How do we find what we are meant to do? This is the infamous and expansive search—the quest for our unique calling. This is the question that keeps us up at night, that makes fortysomethings leave their lives in search for something better, that keeps twentysomethings from staying at a job for more than a year at a time, that causes many dates to never turn to wedding bells.

What on earth am I here for? What am I supposed to do with my life?

We bounce, slamming ourselves into walls. We sit and ponder. We write “How-to’s”—20 Ways to Find Your Calling (Forbes), What You Are Meant To Be Doing—Find Your Calling (Oprah) and How To Find Your Calling (Institute for Faith, Works, and Economics).

I think of my grandfather and his German immigrant family working on a farm in North Dakota.
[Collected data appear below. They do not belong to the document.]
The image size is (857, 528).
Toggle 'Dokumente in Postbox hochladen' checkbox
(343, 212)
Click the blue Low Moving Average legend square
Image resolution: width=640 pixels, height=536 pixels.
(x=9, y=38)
It’s 10 degrees outside, and he’s 9 years-old and bundled, scouring the field in search of boulders that might shred the family tractor. Twenty years later, he’s a grown man operating a grocery store, hand writing receipts and keeping track of the tabs of customers.

Who told us we have a right to a meaningful job? Who defines whether our job has meaning? And who says our job is our calling?
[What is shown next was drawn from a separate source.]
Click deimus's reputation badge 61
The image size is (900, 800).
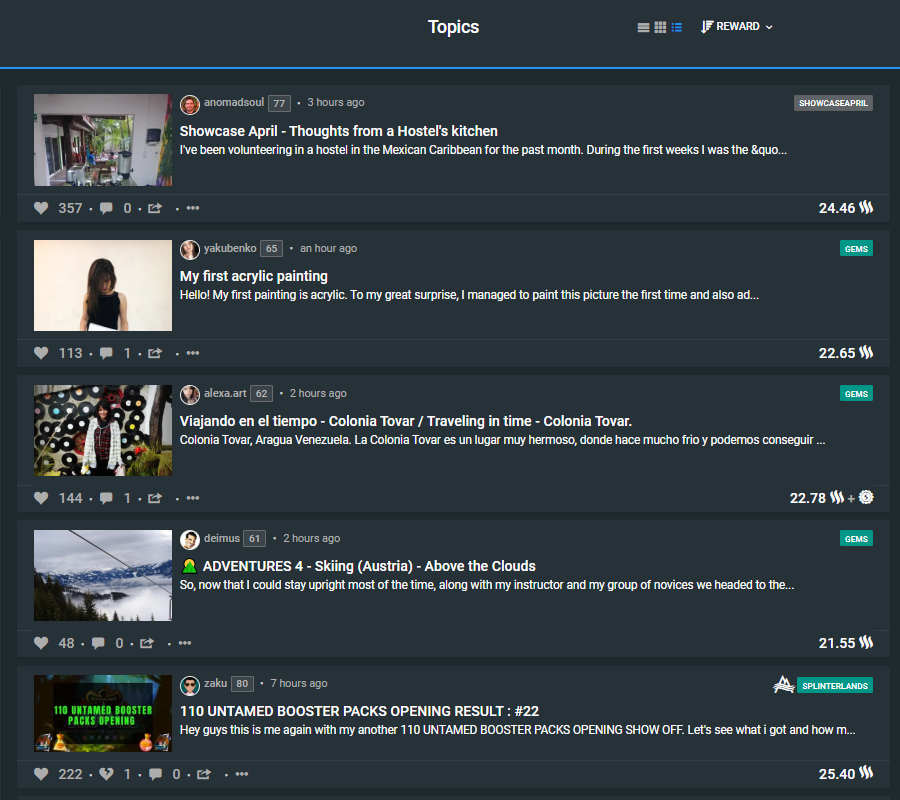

I’m leading a Bible study with several women, and we’re sitting around talking about faith and the names of God, (all of us from very different backgrounds), and the study asks a zinger of a question—a question I’ve heard many times over—a question I pretty much reject altogether.

The author asks: ‘What has God uniquely called you to do? Are you fulfilling God’s calling on your life?”

We have approximately one centimeter high and four inches across to scribble our answer.

For a minute, I consider throwing my book across the room. Or quitting the study for the day. But eventually, in somewhat of a fluster, I write: “God has called me to everyday obedience. I am to walk step by step with Him, and if I do so, then I am fulfilling His unique calling on my life.”

I feel rebellious.

The problem I see with that overused, overemphasized, overpreached word “calling” is that many of us have limited the definition of “calling” to a profession, a career or a role. In this view, calling is about what we do, not about who we are. Calling becomes about assignment—my calling to be a mother, or a psychologist, or a missionary, or a teacher; my “calling” to “go into ministry” or “go on the mission field.” And then when our children walk out the door, when we lose our jobs, when our spouses suddenly die, when the funding doesn’t come in, when we become desensitized with our workplace, or when we simply grow old and hunched over, what then? Where is our calling?

In some ways, the problem is related to our not knowing our giftings. But it’s also more than that. It’s about our expectation.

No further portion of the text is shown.